Carbon Dioxide (CO2) Liquefaction & CCS

Carbon Dioxide Liquefaction & Geologic Sequestration or Carbon Capture & Storage (CCS)

The interest in reducing the amount of CO₂ released into the atmosphere has led to the development of technologies that collect the remaining gases from exhaust stream abatement, also known as flue gas, and separate them to produce clean final products. One of those being CO₂. This means that carbon dioxide that would have been released into the open air, adding to global warming effects, is now being collected and repurposed often generating revenue.

Carbon Liquefaction takes place when carbon dioxide is purified and liquefied for other applications. This is achieved through a multi-step process.

1. Cool Down and Compression: The flue gas coming out of the combustion and / or pollution control equipment is fed into a cooling unit that uses water (or other means) to bring the high temperature down. The water-gas mixture is then separated with the remaining cooled off gas going into a compressor to get the gas pressure regulated to the required operating pressure. Heat recovery from the flue gas cooling process can result it the production of hot water, hot air, or steam for use in plant processes.
2. Scrubber: The compressed gas, consisting of mainly CO₂, is processed through a scrubber to remove any contaminants and alcohols. There are several different types of scrubbers and each type of scrubber media removes particles and compounds in a different way; some chemical reactions while others use electrostatic adhesion.
3. Drying and Filtration: Dryers are then used to remove any remaining moisture from the gas before it passes through a secondary filtration system, often a carbon adsorber. This clears the CO₂ of any remaining contaminants. The CO2 is now ready for liquification.
4. Liquefaction: The now dry and clean carbon dioxide is passed through a reboiler. The inert components that are left are pushed out of the top of the distillation column while the liquified CO₂ flows out of the bottom. It is then stored or transported to its final destination ready to use.
5. Geologic Sequestration (Carbon Capture & Storage – CCS): Carbon capture and storage (CCS) is a means to capture anthropogenic created CO2 and inject it deep underground for permanent geologic storage.  This is done in lieu of releasing it to atmosphere.  CCS can also be used in large stationary facilities like fossil fuel-based power stations, ethanol plants, oil and gas processing facilities, cement plants, and other factories.  When used in these facilities, CCS becomes CCUS for carbon capture, utilization, and storage.

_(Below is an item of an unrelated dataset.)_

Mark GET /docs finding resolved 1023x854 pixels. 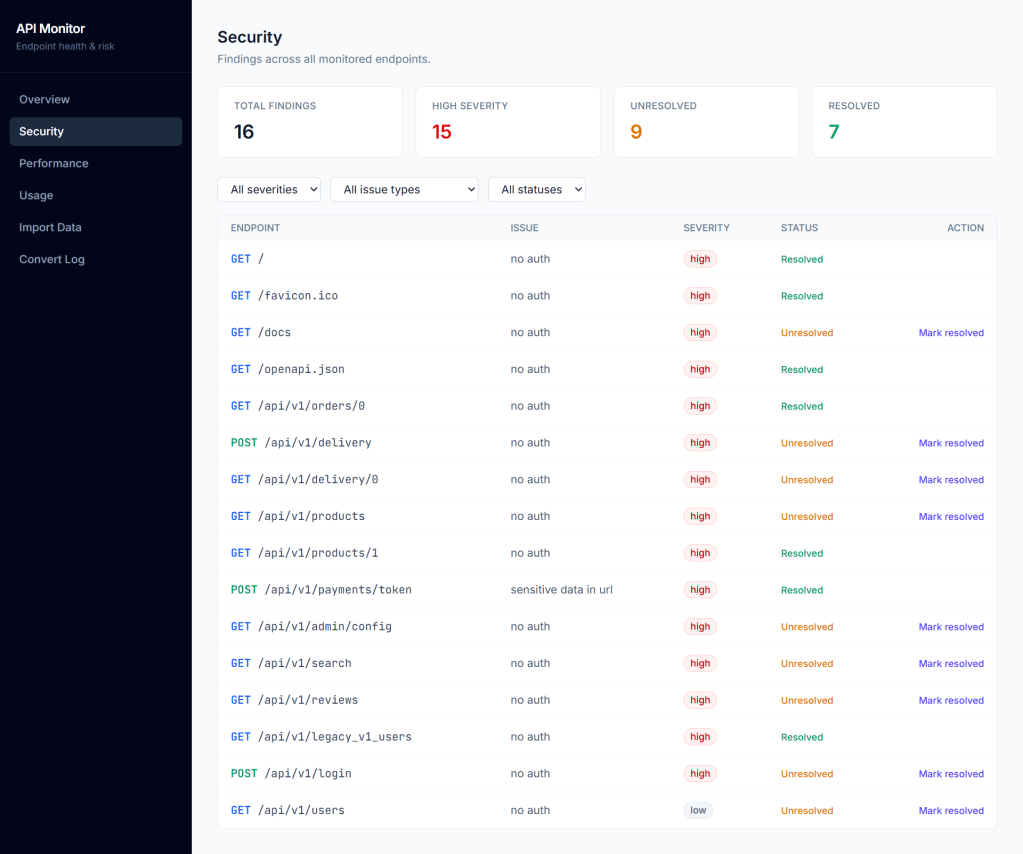tap(951, 333)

The Value of Liquefied or Sequestered CO₂

There are many uses for CO₂ and many trading markets and tax incentives that encourage its use. The three most common sources of revenue for facilities beneficially using carbon dioxide include:

Beneficial Uses:  Recovered carbon dioxide is consumed in a number of manufacturing processes. Common applications include:

• Food and Beverage: Carbon dioxide is used to prepare carbonated beverages for the preservation of fruits, in bread making, and to prevent further fermentation and oxidization in beer and wine productions. One example of this value stream can be found in this link where Gulf Coast Environmental Systems assisted a steel manufacturer with a project in which the CO₂ recovered from their process was sold and used by a major mainstream soda brand.
• Refrigerant: Carbon dioxide is used in heat pumps and refrigerators to provide cooling.
• Fire Protection: It is a matter of fact that Carbon Dioxide is the best gas to be used in extinguishing a fire.

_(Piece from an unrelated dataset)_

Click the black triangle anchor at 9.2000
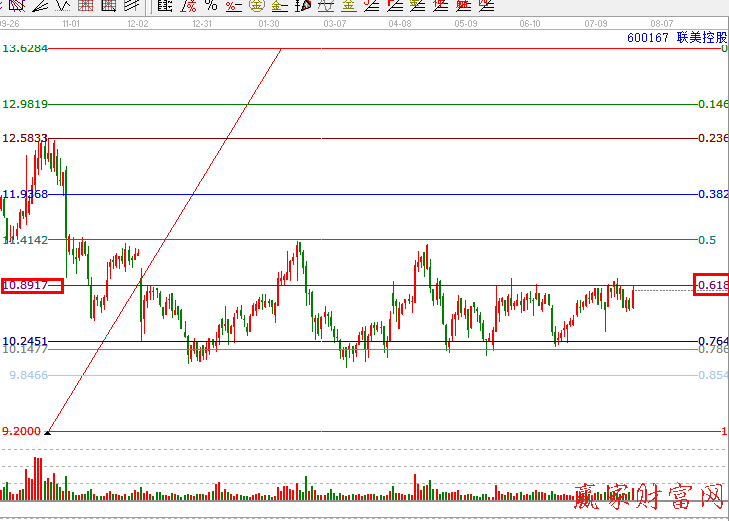Screen dimensions: 729x521 click(48, 431)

Carbon Trading: Carbon credits can be sold or traded between participating facilities. One ton of carbon equates to a single carbon credit, which is worth between $10 and $30 U.S. dollars, depending on the market. The market for carbon credits was created to lessen the concentration of growth in the release of greenhouse gases. This works by allowing facilities to trade off the amount of emissions they are allowed to release in a capped market. If a plant is emitting far below the allotted amount, they may sell their credits to a facility that is meeting or exceeding their allotted amount. Under this system, the same amount of pollution is being released in one specific capped area while assisting facilities in not exceeding their air pollution caps.

Tax Incentives: Countries on nearly every continent are changing their regulations and attempting to incentivize industries to get on board with carbon emissions reduction. These tax breaks and incentives vary from region to region, but could be available on a city, county, state, air district, industry, and country level.

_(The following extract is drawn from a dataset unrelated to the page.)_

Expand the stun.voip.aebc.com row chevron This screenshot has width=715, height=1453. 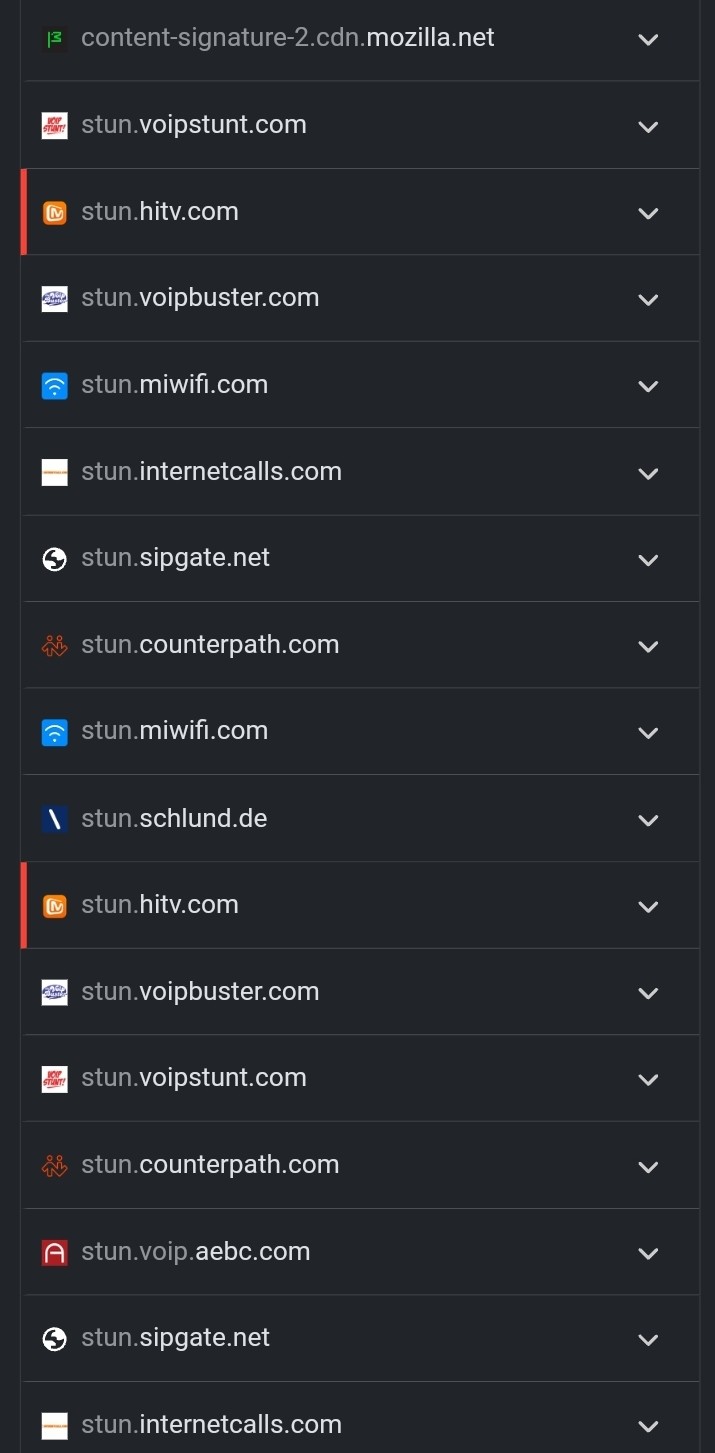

Example: 45Q is a section of the US tax code that provides a performance-based tax credit for carbon capture projects.  The credits can be claimed when an eligible project has:

Securely kept the captured CO₂ in geologic formations. IE: oil fields and saline formations

OR

Used captured CO₂ or its precursor carbon monoxide (CO) as a feedstock to produce fuels, chemicals, and products such as concrete in a way that results in emissions reductions as defined by federal requirements.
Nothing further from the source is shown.